Day 1,562 of Traveling the World | Le Grau-du-Roi, France | May 13, 2022

Mid-May, Perfect Day! If you look up Le Grau-du-Roi on a map, you will see that it is situated right on the Mediterranean Sea, about 20 miles south of Montpellier. The name roughly translates as The King’s Bayous. The roads just before you arrive are lined with salt marshes and inhabited by hundreds of wild flamingos. But only their legs and beaks are that famous salmon color – the rest of their body is a pale pink. We saw them from the highway, so we couldn’t take any photos of them.

One of the advantages of the way we travel is that if we are tired, we can easily change our plans depending on how we are feeling. We have spent the past two weeks traveling in the mountain towns of Italy, and really haven’t had a break, a day where we just spent an easy day doing nothing. We had planned to head east today and spend time in Arles, where Vincent van Gogh created some of his most famous works, and where he cut off his ear. Arles also has an ancient Roman Colosseum and other Roman ruins. But we needed a break, so we changed our plans. You can’t do this when you are with a tour, for example. When you are with a tour group, you are told to have breakfast by 7 AM because the bus is leaving at 8 AM, and then you will have an opportunity to tour a famous site for one hour before continuing on to the next place. That is way too structured for us!

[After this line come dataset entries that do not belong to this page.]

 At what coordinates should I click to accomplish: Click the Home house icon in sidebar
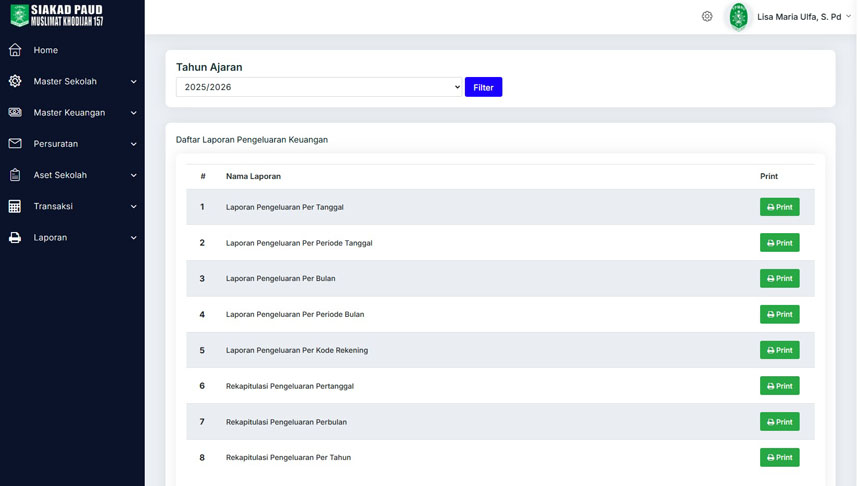point(15,50)
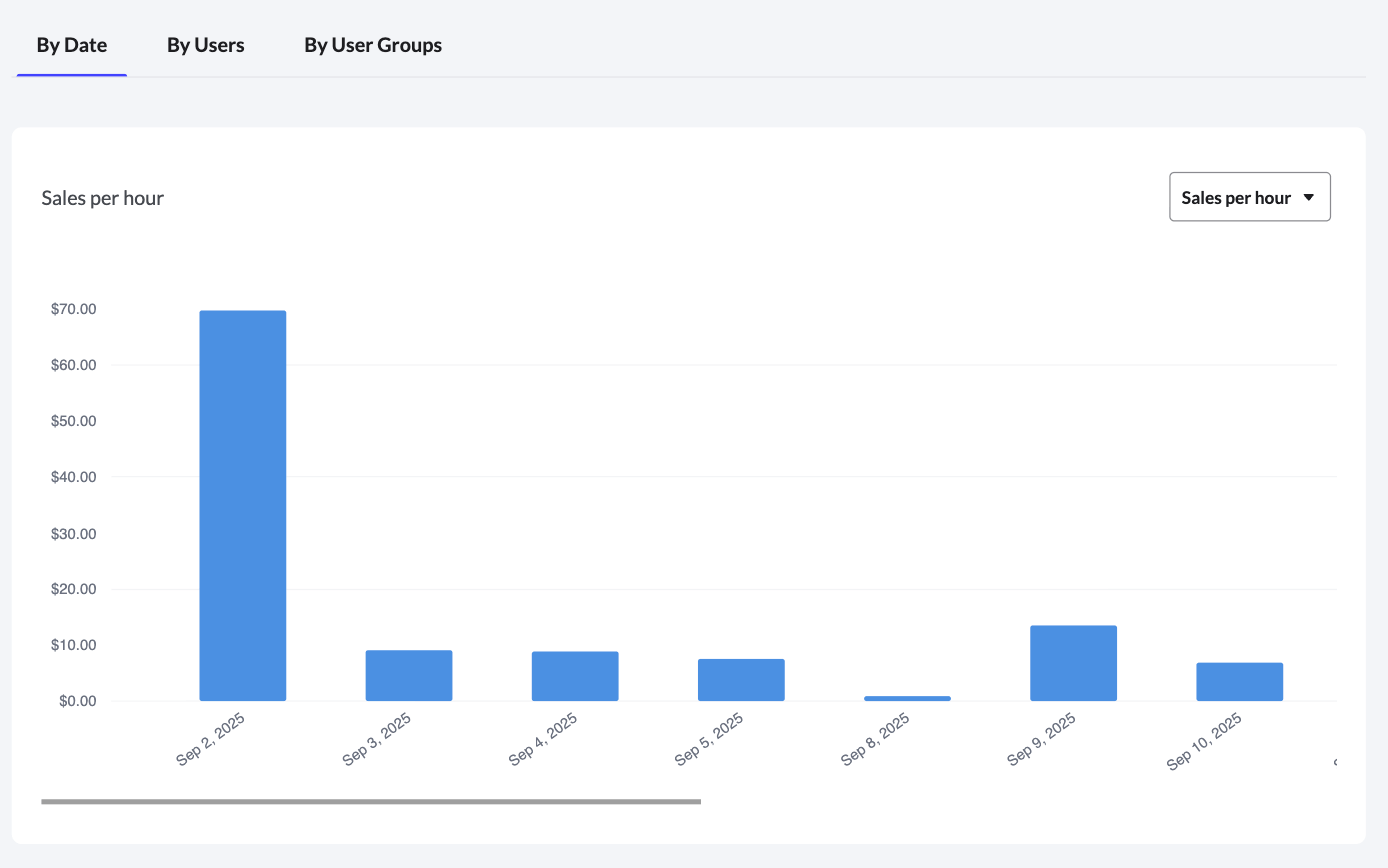This screenshot has height=868, width=1388.
Task: Pick the Sep 5, 2025 bar
Action: pyautogui.click(x=741, y=680)
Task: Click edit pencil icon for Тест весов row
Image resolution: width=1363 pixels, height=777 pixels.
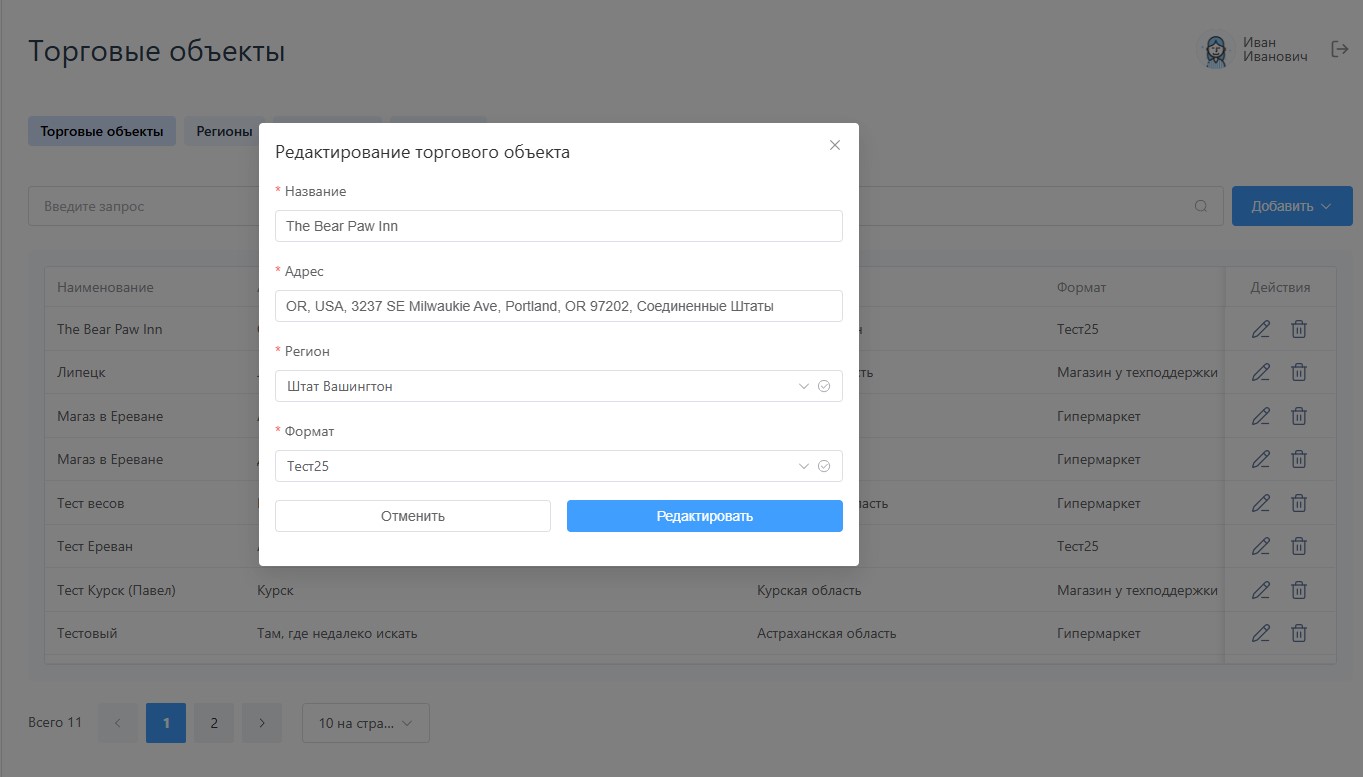Action: 1261,503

We just wanted to take a short drive today, so we headed 15 minutes south to Palavas les Flots. The city had lots of sand and beaches, but no area to walk around and have coffee. So we headed farther east, to La Grand-Motte. Ditto – we did not locate a good area for walking. But we didn’t strike out on our third attempt, we struck gold! We found Le Grau-du-Roi, a charming city with an inlet to the Mediterranean, with a huge marina. The town is connected across an inlet by a swing bridge, which rotates horizontally, rather than lifting vertically from the middle. We have seen the same kind of bridge before in the Caribbean.

Boats were taking people fishing and sightseeing, and restaurants offered every kind of seafood imaginable. We must have passed a dozen ice cream places, and in each one, waffles, crepes, churros, and beignets were also offered – with or without ice cream! Walking around this charming place delighted us for a few hours, just long enough to be out and seeing some sights, but by no means a tiring day. We had no agenda, no “famous historical site” to see. We just walked and enjoyed this seaside village. We heard some American English and a little German, but mostly French. It was a great day!

The perfect seaside town!
Up and down each side, the commercial boats were docked, ready for business.
From a sheltered inlet, boats enter the Mediterranean here.
A loud, wild group of kayakers returning from the Mediterranean. You can see some sailboats far out near the horizon!
Another view toward the Mediterranean.
This was just a collection of buoys and flags, but they looked eager and happy!
A glimpse down the main pedestrian walkway along the inlet.
A pretty house on the opposite side.
A relaxing and cool location for a cappuccino!
From the center of the swing bridge looking out to the Mediterranean.
A contemporary statue honoring the women of the region, waiting for their loved ones, titled simply, HOPE.
We didn’t get photos of the flamingos, but here is the next best thing.
This particular ice cream purveyor took up most of a block!
We liked the colors of this ice cream stand!
…and this color, too! It would likely turn your tongue bright blue, huh?
KINDER BUENO – Good Children?? That is an ice cream flavor!!
These crepes were already decorated, probably as a show and tell for customers.
This is the biggest item we have ever seen a drink served with. What happened to those little umbrellas? Or a skewer with cherries and pineapple? Wow.